The survey, by British researchers Novorda, was carried out in early October using a representative cross sample of everyday people from all parts of the UK, and highlights levels of trust - or lack of trust - around security of personal data.
Novorda commissioned the survey to examine the attitudes towards, and perceptions of, how data is handled by government, commerce, charity and in personal life - the Private, Public, Third Sector and Home fronts. A special sampling of smartphone users was carried out, in order to compare and contrast the more tech-savvy and data-aware demographics with the attitudes of the public at large.
The key findings, according to Novorda CEO Dr. Douglas Watson, show that PR disasters such as the Cambridge Analytica affair have damaged the reputation of social media providers, while also revealing a few wider surprises.

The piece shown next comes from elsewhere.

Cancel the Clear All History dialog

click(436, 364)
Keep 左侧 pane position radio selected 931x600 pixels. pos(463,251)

Speaking as Novorda launched a document summarising the key findings of the poll, Dr. Watson observed that:
"2018 has been a watershed in the public's opinion of data honesty, transparency and security. It draws into its final quarter in the wake of the Cambridge Analytica scandal, the concerns about "fake news" and fake user accounts on social media, the widespread accusations that democracy itself is under threat from the misuse of personal data, and a long litany of headlines about hacks and breaches at household name organisations.
"Social media platforms in particular have a lot of work to do in terms of restoring confidence.

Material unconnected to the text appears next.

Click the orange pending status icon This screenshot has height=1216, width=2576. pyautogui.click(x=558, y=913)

"Among the smartphone generation, for example, just over 1 in 10 of people now trust social media to handle their data with due care and attention. In contrast, the same demographic is five times more likely to trust the Government and nearly six times more likely to trust banks.
"At the height of the financial crisis last decade that would have been unthinkable. It clearly shows that trust in social media providers has suffered substantial damage in the court of public opinion.

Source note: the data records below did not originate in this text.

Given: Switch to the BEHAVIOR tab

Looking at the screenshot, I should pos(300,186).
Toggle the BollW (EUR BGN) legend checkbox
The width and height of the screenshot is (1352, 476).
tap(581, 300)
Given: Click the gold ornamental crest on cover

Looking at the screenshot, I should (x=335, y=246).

"It's also significant that in an era of general cynicism towards authority, people are more likely to trust the state than social media.
"Social media platforms are, on the evidence of this survey, in the process of moving from being channels of free, democratic, mass individual digital communication, to becoming a perceived part of what might be termed the 'Digital Establishment' or 'The-Powers-That-Be-2.0' - which is not a good place to be."
The survey also reveals that:
- Friends and family are the most trusted, with nearly three-quarters of people believing their loved ones will handle their personal information with respect when online.
- Just over half of Brits trust their employer's handling of personal data.
- Just over 1 in 4 trust online retailers to handle their data appropriately.
"None of this is actually good news for anyone looking to make money from the digital economy," Dr. Watson added, "as neither charities, nor researchers, nor retailers score particularly well. It's not just social media, its more widespread.
"The likes of Facebook and Twitter may be the most notable players registering a trust deficit, but they are by no means alone."
The document summarising the findings of the survey is available on request from Novorda.
Novorda is a multi-sector research consultancy based in the UK.